If we peel back the layers of commercialism, the goal is to express love in an atypical way. For some couples, this is the one day of the year for grand, expressive gestures of love.

It's not likely that at the top of your lady's wish list is a material thing you can run out and purchase. If you asked her what she desires most for you to give her-a piece of your heart you have yet to share or a new purse-chances are she would ask for your heart.

A more meaningful gift than heart-shaped jewelry or candies would be a heartfelt promise backed by real action.

Here are two dozen promises for you to consider making to your wife.

  1. I will love you better this year than I did last year.

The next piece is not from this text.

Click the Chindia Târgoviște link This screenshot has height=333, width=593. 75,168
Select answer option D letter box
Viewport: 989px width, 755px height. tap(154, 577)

  2. I will consider your feelings when I make a decision.

  3. I will not give more to the world than I give to you.

  4. I will make you feel important to me.

  1. I will be intentional in my actions towards you.

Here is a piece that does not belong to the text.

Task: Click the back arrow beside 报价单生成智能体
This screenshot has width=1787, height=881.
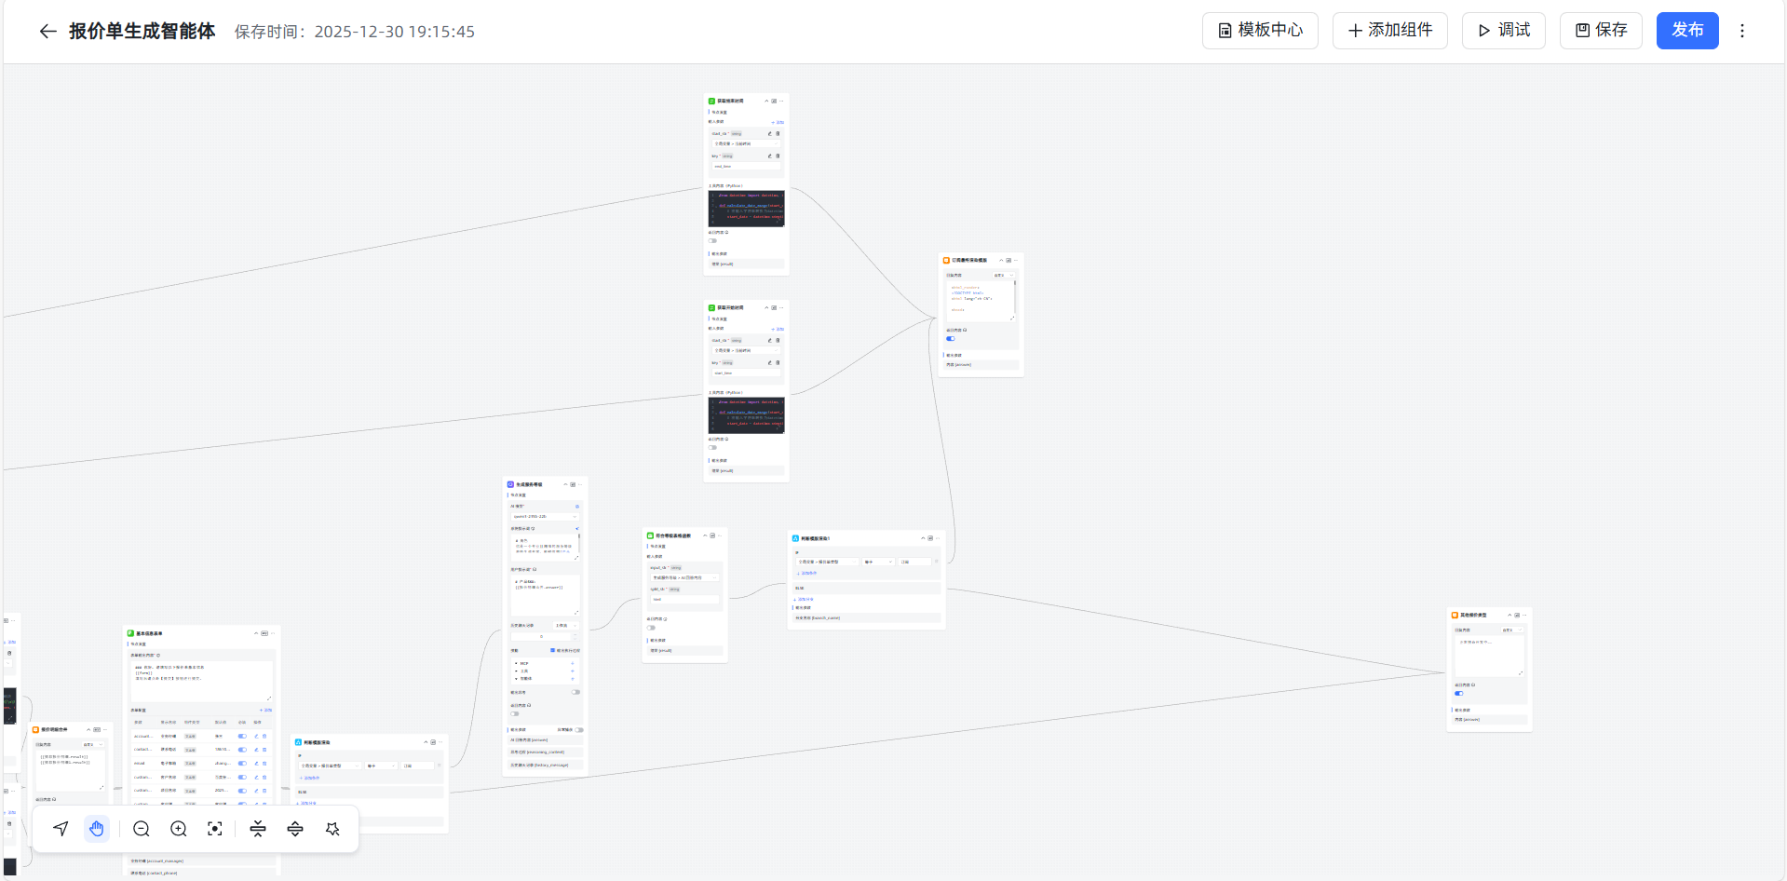Action: [x=47, y=32]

  2. I will make efforts to grow together instead of apart.

  3. I will set aside a few minutes every day to reconnect with you.

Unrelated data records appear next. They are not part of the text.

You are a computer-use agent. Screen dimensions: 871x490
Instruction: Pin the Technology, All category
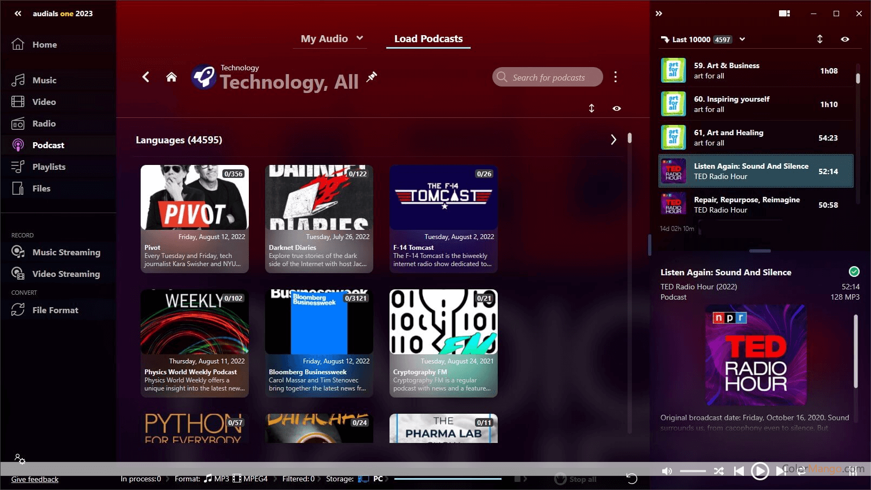click(x=372, y=77)
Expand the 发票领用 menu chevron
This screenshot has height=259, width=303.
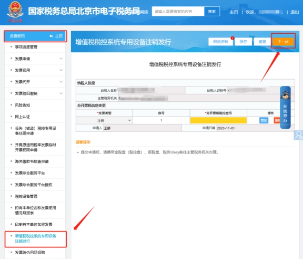pos(61,70)
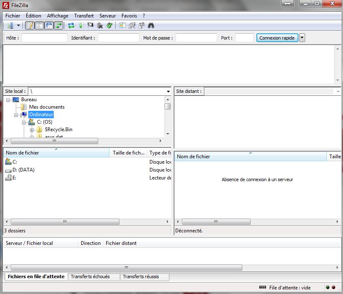The image size is (343, 294).
Task: Click the Hôte input field
Action: 45,38
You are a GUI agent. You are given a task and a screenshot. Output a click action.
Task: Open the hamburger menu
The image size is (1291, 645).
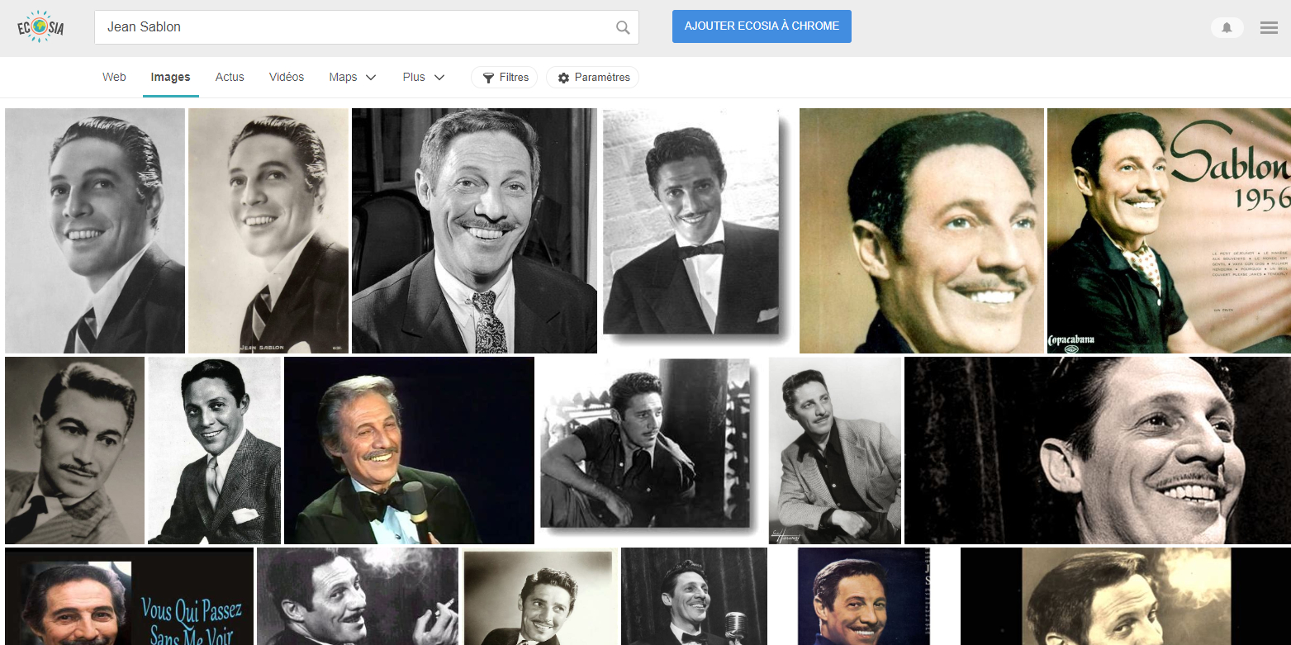pyautogui.click(x=1269, y=28)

  4. I will be vulnerable with you, even when it's uncomfortable.

  5. I will tell you how I feel, even if it's just in short sentences or single words.

  6. I will apologize first.

  7. I will consider your point of view instead of getting angry with you.

  8. I will remember why I love and married you, even when I don't "like" you.

  9. I will still date you after all these years.

  10. I will make you feel special and adored like I did when I was trying to win your heart.

  11. I will love you unconditionally: you are not disposable to me.

  12. I will treat you like I need you in my life.

  13. I will remember my wedding vows to you and hold myself to them.

  14. I will be twice as willing to forgive you as I am to fight with you.

  15. I will not take you for granted.

  1. I will not let days pass by without us being on the same page.

  2. I will have your back in every circumstance.

  3. I will support you.

  4. I will see you: I will not let you fade into the background of my life.

  5. I will make you a priority.

I repeat: the best Valentine's Day gift you can ever give your wife is your heart. Remind your wife why you love her and how you intend to love her going forward. For every chocolate or rose you planned to give her, give her a heartfelt promise.